▸ **Aim of the task**
Your answer should be the line containing "Community (771, 67)" and every line after it to the end of the records below, word for word.

[Stored data]
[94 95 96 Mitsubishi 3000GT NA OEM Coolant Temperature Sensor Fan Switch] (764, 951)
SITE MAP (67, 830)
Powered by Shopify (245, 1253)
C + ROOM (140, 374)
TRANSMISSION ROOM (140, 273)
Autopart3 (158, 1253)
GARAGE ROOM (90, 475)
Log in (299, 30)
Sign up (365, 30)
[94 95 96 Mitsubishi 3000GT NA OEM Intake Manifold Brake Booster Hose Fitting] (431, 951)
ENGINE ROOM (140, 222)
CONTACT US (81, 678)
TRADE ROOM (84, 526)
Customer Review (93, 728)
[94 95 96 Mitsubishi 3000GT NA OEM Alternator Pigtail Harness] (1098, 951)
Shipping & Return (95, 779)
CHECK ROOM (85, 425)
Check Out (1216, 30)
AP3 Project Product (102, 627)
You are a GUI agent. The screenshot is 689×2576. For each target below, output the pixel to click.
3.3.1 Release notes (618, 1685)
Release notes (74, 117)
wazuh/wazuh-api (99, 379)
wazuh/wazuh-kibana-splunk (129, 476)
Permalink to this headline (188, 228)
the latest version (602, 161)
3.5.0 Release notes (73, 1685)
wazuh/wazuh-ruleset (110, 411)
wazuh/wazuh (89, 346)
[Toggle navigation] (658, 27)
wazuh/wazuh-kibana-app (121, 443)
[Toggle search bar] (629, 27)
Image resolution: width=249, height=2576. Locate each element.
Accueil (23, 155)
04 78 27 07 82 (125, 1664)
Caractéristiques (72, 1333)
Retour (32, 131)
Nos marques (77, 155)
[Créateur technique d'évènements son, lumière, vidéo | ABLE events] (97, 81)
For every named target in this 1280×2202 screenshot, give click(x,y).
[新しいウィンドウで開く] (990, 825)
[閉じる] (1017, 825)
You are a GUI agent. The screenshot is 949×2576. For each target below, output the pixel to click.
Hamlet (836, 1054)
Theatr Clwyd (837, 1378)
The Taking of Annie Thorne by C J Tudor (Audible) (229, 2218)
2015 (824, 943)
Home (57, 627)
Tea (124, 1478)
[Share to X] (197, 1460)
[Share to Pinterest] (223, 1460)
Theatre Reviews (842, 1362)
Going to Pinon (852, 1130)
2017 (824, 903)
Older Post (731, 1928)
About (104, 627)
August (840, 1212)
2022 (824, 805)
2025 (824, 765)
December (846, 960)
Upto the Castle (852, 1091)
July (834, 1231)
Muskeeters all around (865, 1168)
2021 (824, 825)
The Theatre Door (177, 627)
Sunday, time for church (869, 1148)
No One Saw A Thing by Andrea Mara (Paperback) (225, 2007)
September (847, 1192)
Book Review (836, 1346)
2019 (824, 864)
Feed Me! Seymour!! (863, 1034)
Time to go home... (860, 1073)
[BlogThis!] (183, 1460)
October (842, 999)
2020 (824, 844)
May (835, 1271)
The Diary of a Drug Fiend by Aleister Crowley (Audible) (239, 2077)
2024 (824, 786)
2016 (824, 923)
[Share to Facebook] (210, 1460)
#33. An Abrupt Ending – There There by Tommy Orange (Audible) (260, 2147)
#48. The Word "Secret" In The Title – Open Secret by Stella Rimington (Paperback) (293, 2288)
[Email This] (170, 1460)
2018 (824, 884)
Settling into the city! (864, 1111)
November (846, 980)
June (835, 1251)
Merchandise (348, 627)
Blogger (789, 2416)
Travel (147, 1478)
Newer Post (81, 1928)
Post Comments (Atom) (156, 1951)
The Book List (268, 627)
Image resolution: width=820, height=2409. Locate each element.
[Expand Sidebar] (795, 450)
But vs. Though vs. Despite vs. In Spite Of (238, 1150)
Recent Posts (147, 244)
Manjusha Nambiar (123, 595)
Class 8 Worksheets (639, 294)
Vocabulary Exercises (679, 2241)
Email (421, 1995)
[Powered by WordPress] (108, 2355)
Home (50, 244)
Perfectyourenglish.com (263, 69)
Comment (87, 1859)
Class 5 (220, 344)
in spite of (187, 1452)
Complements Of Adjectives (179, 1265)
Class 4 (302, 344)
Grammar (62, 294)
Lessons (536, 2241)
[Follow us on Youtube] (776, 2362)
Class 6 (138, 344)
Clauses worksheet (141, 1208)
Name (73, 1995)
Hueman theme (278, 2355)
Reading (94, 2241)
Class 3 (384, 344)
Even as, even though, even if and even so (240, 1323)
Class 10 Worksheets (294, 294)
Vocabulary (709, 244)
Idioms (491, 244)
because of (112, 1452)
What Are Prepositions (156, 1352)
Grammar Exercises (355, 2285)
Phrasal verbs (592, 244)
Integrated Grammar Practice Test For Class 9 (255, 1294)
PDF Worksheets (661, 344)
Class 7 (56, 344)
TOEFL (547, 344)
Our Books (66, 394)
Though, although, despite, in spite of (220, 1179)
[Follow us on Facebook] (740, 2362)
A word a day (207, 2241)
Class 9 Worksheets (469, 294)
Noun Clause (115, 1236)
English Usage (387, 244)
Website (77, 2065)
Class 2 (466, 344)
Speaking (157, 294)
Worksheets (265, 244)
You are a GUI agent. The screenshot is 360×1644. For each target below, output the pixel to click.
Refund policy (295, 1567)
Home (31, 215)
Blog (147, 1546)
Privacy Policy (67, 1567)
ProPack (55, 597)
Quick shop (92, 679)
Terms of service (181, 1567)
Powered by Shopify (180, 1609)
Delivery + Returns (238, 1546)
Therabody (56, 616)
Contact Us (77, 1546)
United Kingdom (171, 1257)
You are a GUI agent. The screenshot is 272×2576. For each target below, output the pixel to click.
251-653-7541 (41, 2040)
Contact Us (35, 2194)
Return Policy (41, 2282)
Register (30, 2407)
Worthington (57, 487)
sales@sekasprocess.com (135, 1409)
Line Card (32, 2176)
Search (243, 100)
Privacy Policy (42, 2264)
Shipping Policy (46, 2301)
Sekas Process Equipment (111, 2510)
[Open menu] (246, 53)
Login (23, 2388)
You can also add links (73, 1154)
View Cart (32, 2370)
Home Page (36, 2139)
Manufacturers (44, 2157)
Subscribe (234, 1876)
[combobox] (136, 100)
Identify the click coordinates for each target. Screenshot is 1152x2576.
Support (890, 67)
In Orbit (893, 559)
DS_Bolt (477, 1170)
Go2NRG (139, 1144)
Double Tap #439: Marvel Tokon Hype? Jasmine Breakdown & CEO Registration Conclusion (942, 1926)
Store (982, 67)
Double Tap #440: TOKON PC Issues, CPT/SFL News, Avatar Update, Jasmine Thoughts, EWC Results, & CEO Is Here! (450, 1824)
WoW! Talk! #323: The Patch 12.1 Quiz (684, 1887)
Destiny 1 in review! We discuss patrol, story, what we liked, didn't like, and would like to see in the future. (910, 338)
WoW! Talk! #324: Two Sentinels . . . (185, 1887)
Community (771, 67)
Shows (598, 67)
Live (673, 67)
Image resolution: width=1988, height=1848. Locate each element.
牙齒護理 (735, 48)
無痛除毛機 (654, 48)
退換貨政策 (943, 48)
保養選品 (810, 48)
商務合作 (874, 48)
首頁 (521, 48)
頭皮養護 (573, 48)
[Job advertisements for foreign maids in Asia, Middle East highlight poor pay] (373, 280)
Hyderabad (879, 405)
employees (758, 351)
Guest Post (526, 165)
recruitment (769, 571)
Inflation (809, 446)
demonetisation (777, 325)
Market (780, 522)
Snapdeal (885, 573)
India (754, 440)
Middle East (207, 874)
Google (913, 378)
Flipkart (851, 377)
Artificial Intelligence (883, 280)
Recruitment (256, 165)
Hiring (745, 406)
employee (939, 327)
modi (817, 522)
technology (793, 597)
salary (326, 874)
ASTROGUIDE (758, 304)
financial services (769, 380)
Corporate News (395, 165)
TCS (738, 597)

▸ **Expected answer**
Community (771, 67)
Shows (598, 67)
Live (673, 67)
Image resolution: width=1988, height=1848. Locate each element.
牙齒護理 (735, 48)
無痛除毛機 (654, 48)
退換貨政策 (943, 48)
保養選品 (810, 48)
商務合作 (874, 48)
首頁 (521, 48)
頭皮養護 (573, 48)
[Job advertisements for foreign maids in Asia, Middle East highlight poor pay] (373, 280)
Hyderabad (879, 405)
employees (758, 351)
Guest Post (526, 165)
recruitment (769, 571)
Inflation (809, 446)
demonetisation (777, 325)
Market (780, 522)
Snapdeal (885, 573)
India (754, 440)
Middle East (207, 874)
Google (913, 378)
Flipkart (851, 377)
Artificial Intelligence (883, 280)
Recruitment (256, 165)
Hiring (745, 406)
employee (939, 327)
modi (817, 522)
technology (793, 597)
salary (326, 874)
ASTROGUIDE (758, 304)
financial services (769, 380)
Corporate News (395, 165)
TCS (738, 597)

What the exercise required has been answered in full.